Exactly the lines from the beginning of the records below through the line with "Click the For one person badge on Canva Free" must be given again, without pictures.

---

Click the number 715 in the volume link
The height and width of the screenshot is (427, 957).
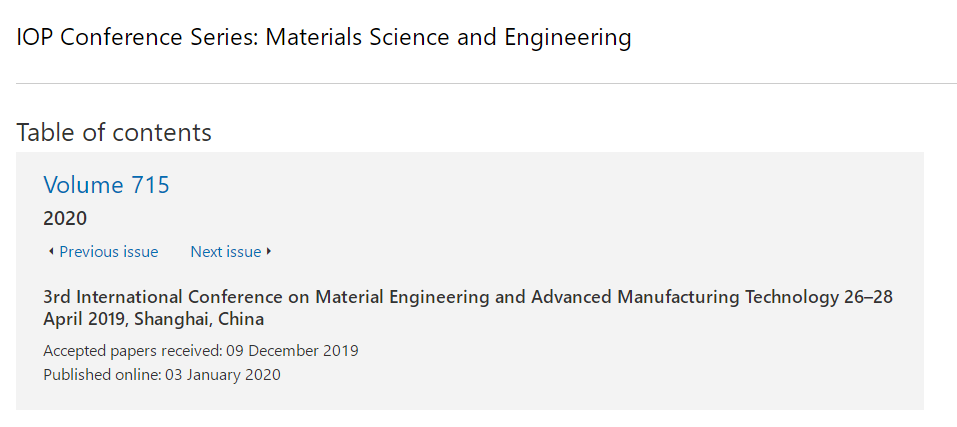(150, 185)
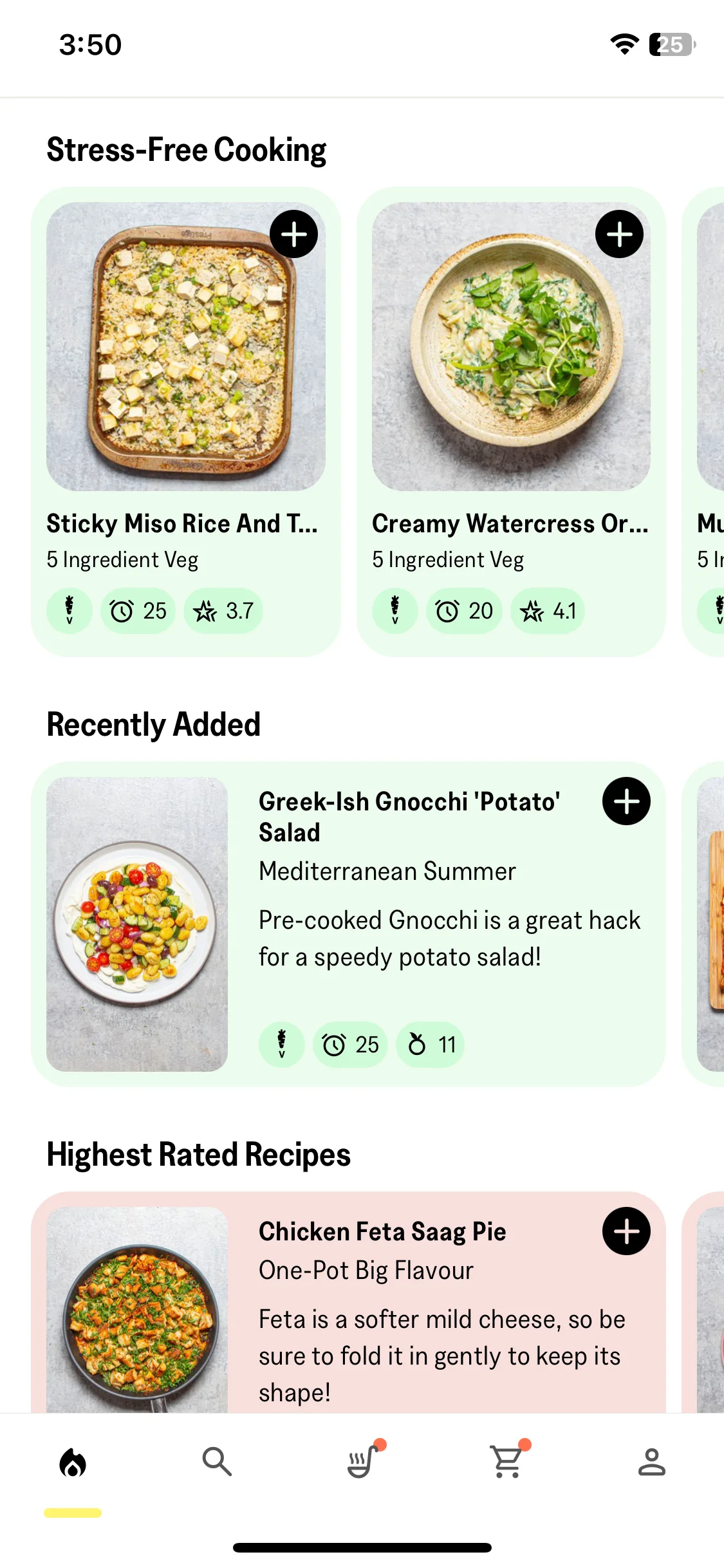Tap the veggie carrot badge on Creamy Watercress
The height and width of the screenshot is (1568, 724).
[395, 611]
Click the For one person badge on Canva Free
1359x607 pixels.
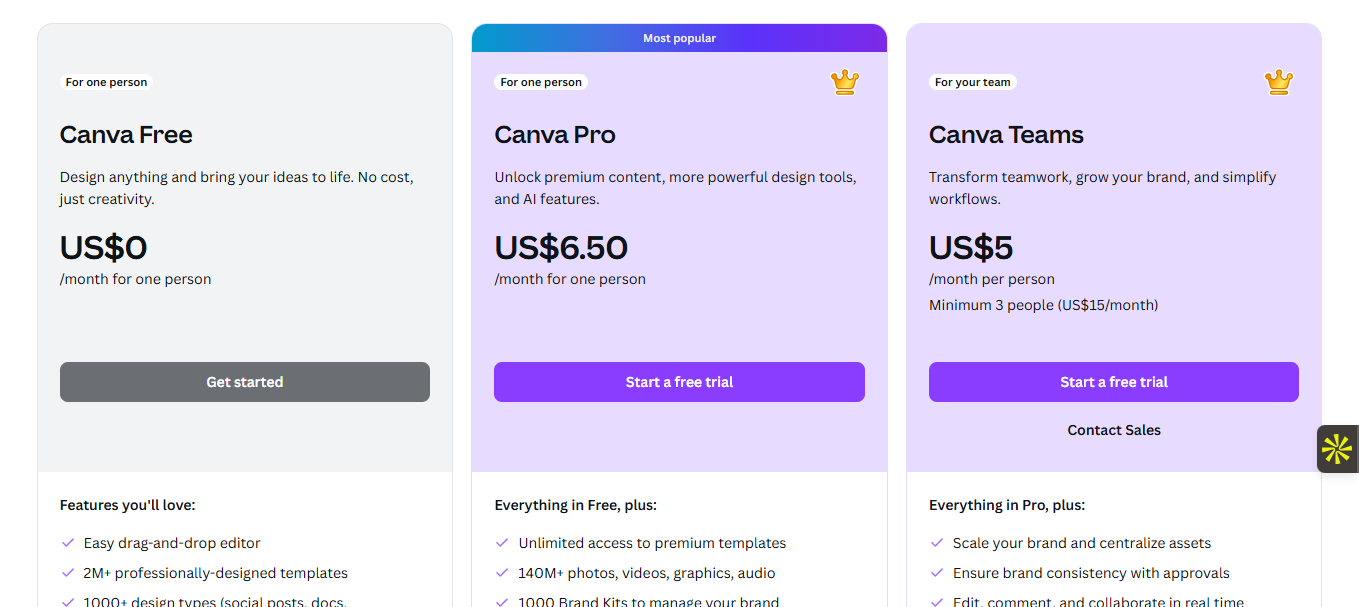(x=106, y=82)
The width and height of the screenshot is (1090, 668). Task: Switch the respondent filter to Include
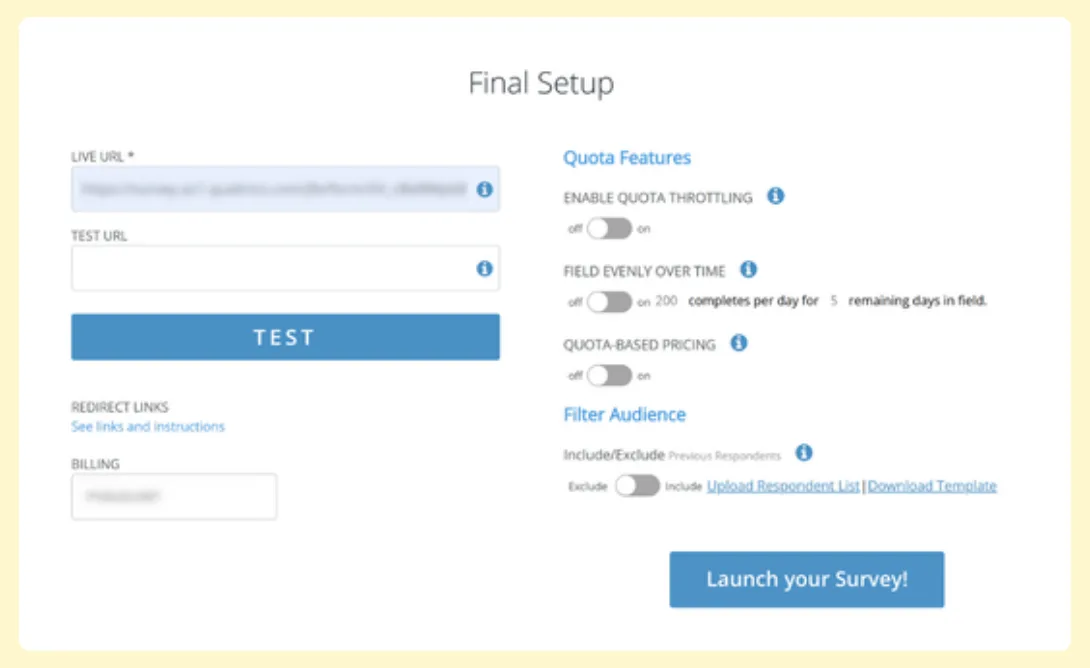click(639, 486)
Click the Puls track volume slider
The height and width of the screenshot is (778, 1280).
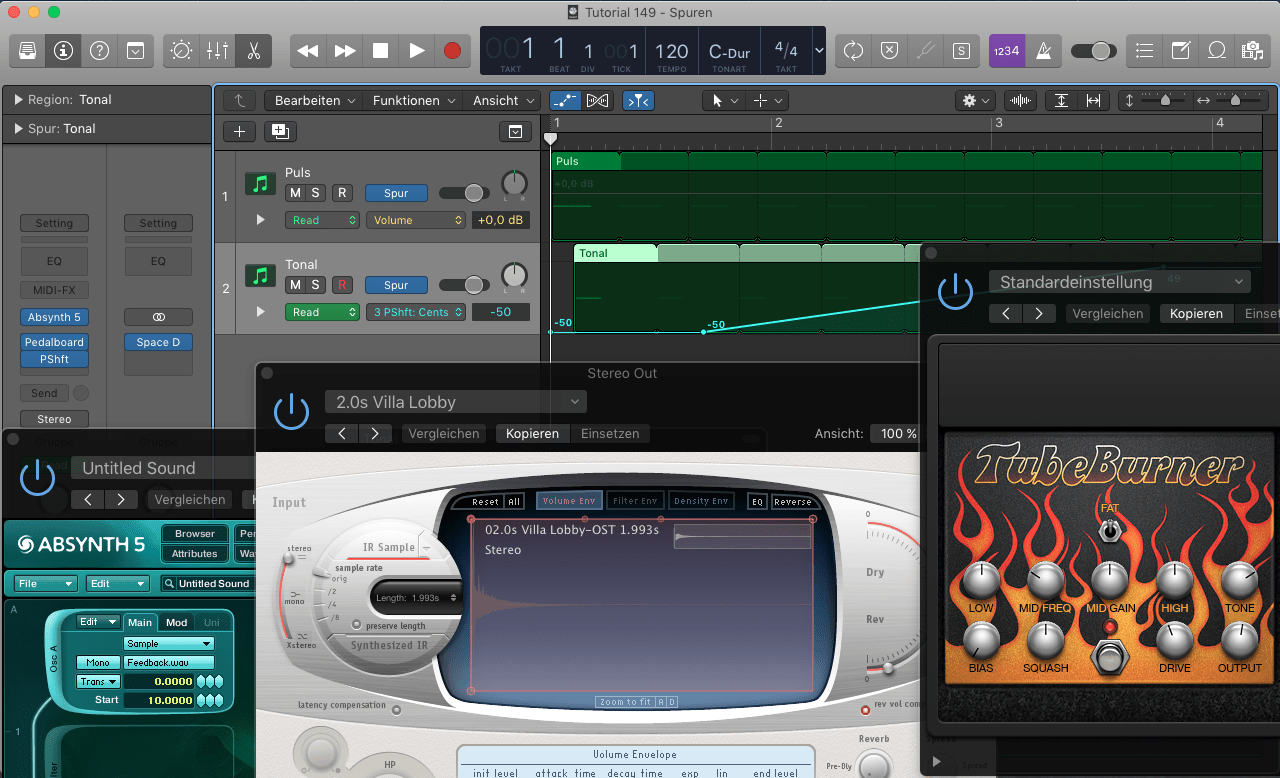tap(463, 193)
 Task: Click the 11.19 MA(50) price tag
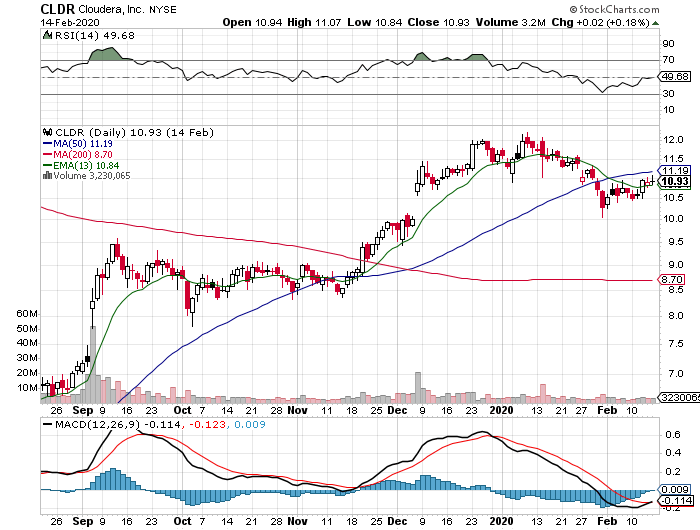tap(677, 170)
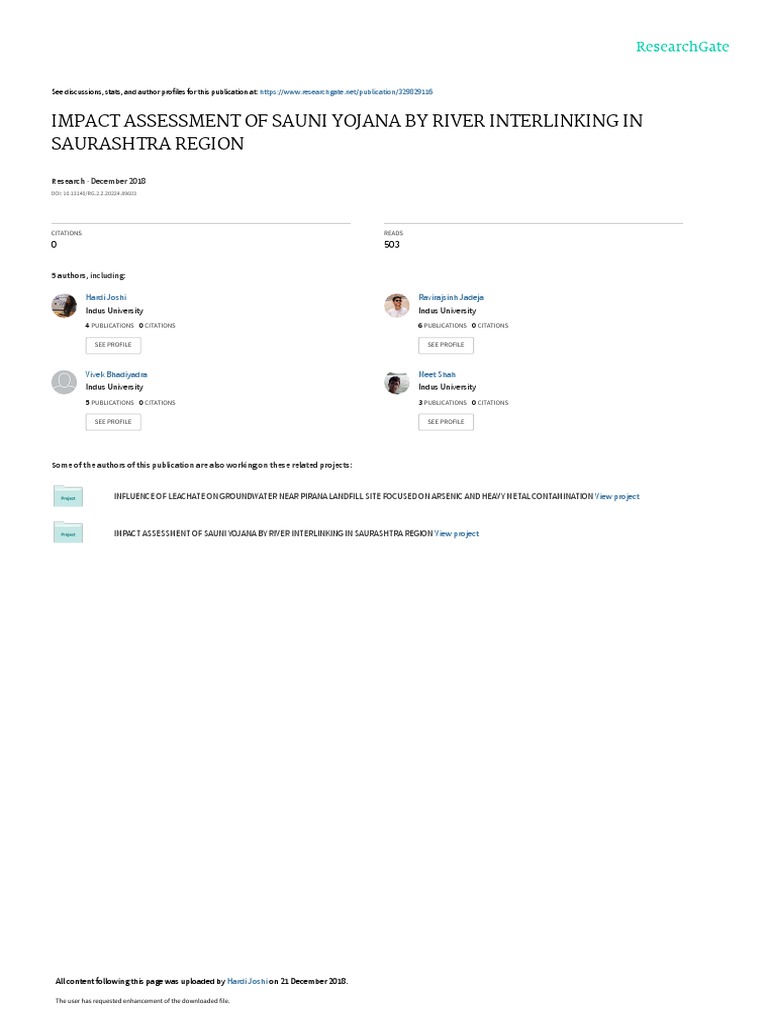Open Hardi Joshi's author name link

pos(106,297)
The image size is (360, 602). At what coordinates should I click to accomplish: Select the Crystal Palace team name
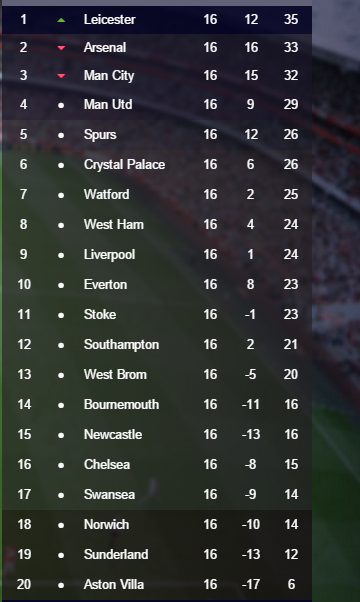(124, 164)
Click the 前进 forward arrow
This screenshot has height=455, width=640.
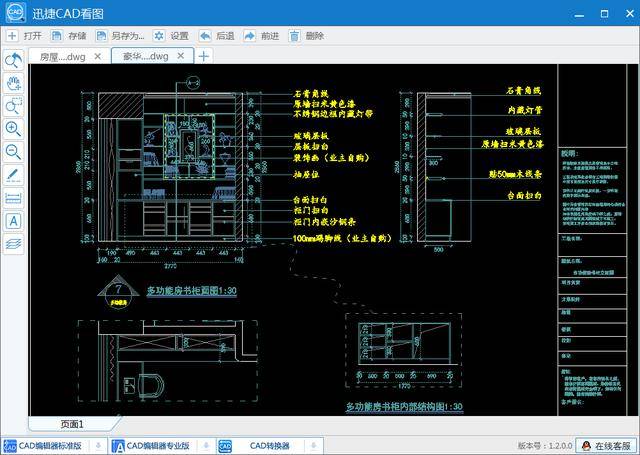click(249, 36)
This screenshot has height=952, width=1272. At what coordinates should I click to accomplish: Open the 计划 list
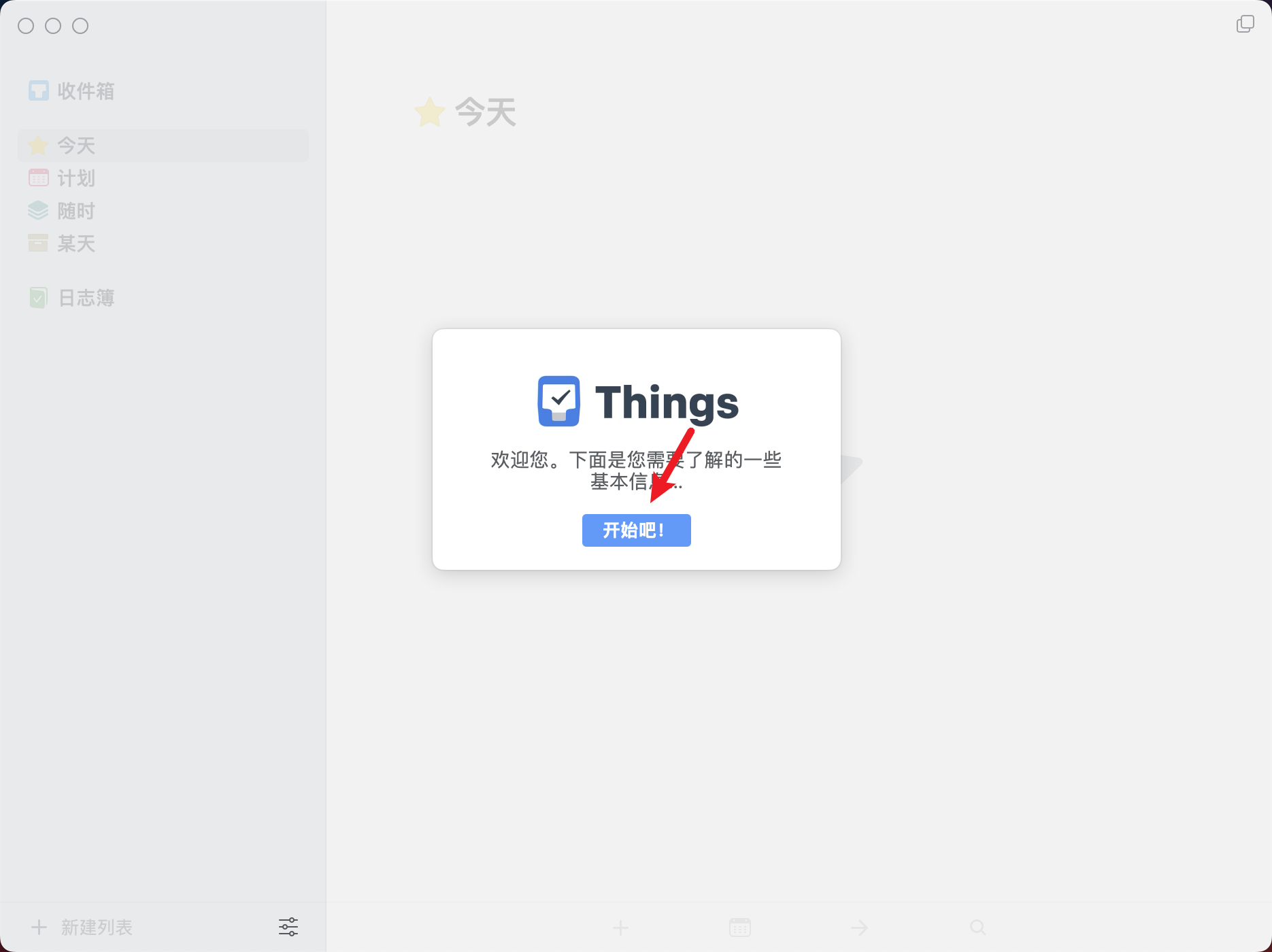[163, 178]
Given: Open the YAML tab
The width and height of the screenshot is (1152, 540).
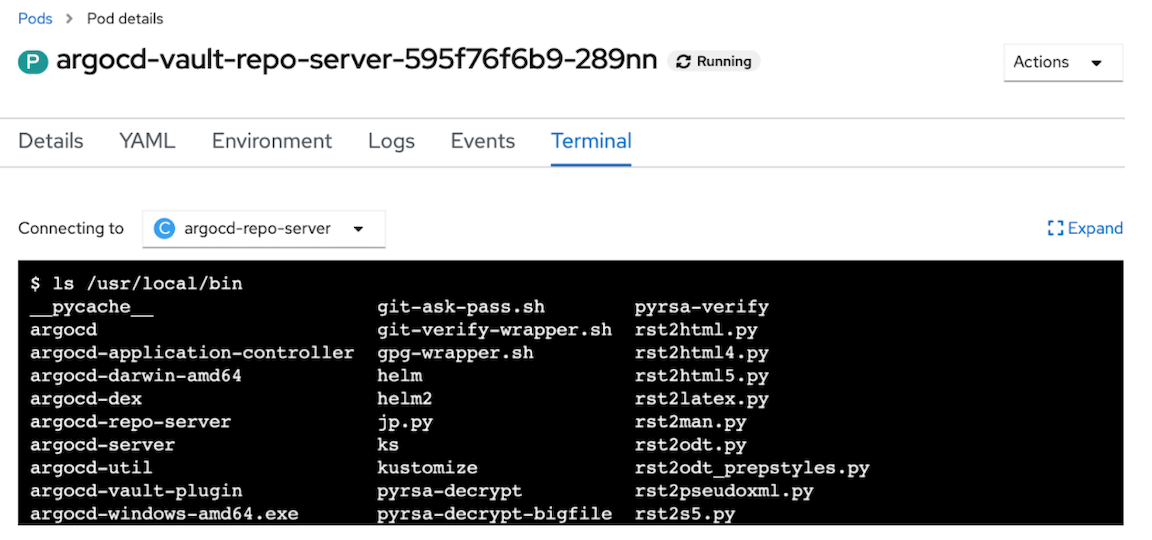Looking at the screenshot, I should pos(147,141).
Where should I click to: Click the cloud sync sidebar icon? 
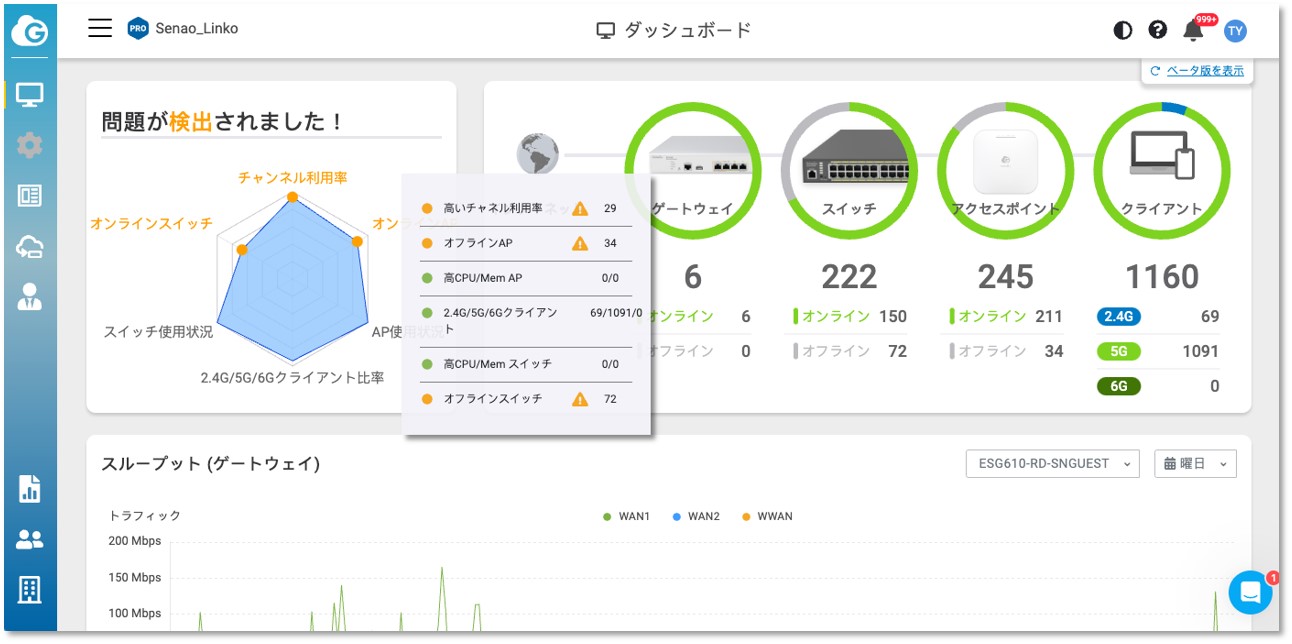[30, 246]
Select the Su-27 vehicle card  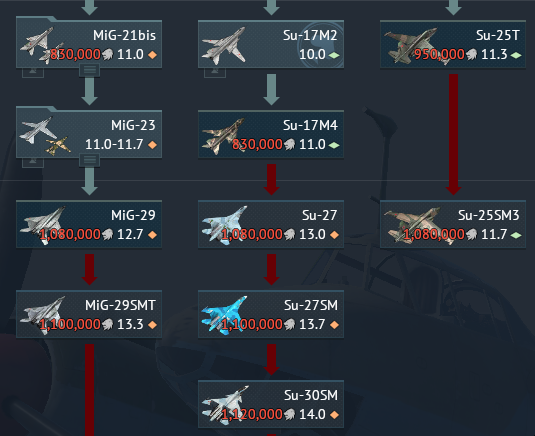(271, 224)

---

▸ **EXERCISE RESPONSE**
Click the number 715 in the volume link
The height and width of the screenshot is (427, 957).
(150, 185)
Tap the veggie carrot badge on Creamy Watercress
The height and width of the screenshot is (1568, 724).
[395, 611]
Click the For one person badge on Canva Free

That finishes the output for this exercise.